Dear All Saints:
Today is the Last Sunday after Epiphany, a season of the Church year in which Jesus is revealed as God’s son through many signs and wonders. This culminates with his transfiguration on a mountaintop accompanied by his closest disciples.
In the coming week, we will celebrate Shrove Tuesday, also known as Mardi Gras (Fat Tuesday), a day when, according to tradition, households used up all of their oil, eggs, and dairy which would be given up for Lent. That’s why we eat pancakes or, in some areas, fasnachts or pączki. In Latin cultures, Carnivale is the great festival before the austerity of Lent begins. Call it what you will – Mardi Gras or Carnivale – it’s a big party!

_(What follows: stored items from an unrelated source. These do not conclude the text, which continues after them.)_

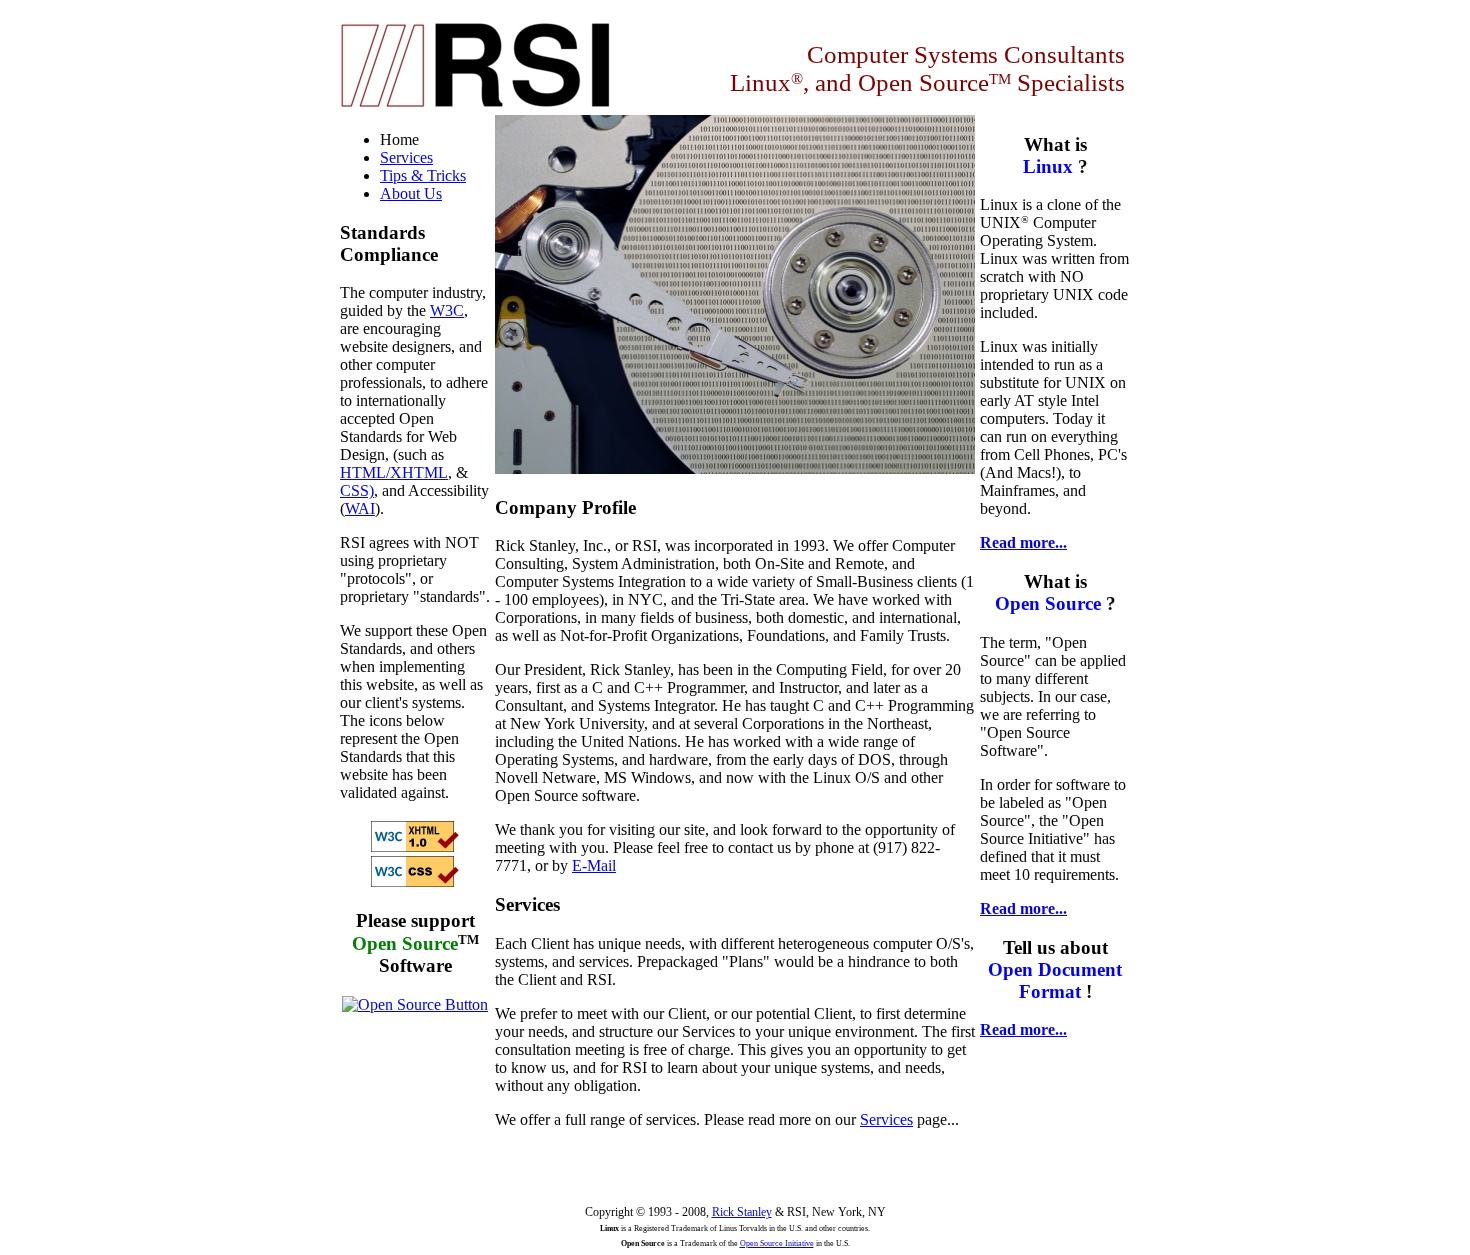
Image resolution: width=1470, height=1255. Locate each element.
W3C (447, 310)
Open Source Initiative (777, 1243)
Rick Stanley (742, 1212)
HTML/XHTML (394, 472)
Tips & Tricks (423, 175)
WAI (360, 508)
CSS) (357, 490)
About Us (411, 193)
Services (886, 1119)
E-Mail (594, 865)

And yet, the word shrove, as in “Shrove Tuesday,” comes from the word shrive which means to absolve. All of the feasting and celebration is to be preceded by visiting one’s confessor (a priest), confessing one’s sins, and receiving the pardon of the Church. In parts of the world, church bells ring to call the faithful to confession on Shrove Tuesday so that people can clear their pantries and feast with a clean conscience, well-prepared for Ash Wednesday and Lent that follows.
I don’t know of any Episcopal churches that are quite so rigorous in their Shrove Tuesday observances. It’s a good reminder, though, that confession and absolution are important acts in the life of faith, as we recognize that we are sinners in need of forgiveness that is God’s to give. So before issuing an invitation to the observance of a Holy Lent on Wednesday, I invite you to take a moment on Tuesday in prayer. Read the Prayer of Confession on page 360 of the Book of Common Prayer, and then come enjoy some pancakes with us at St. Matthew Trinity beginning at 6:00 p.m.!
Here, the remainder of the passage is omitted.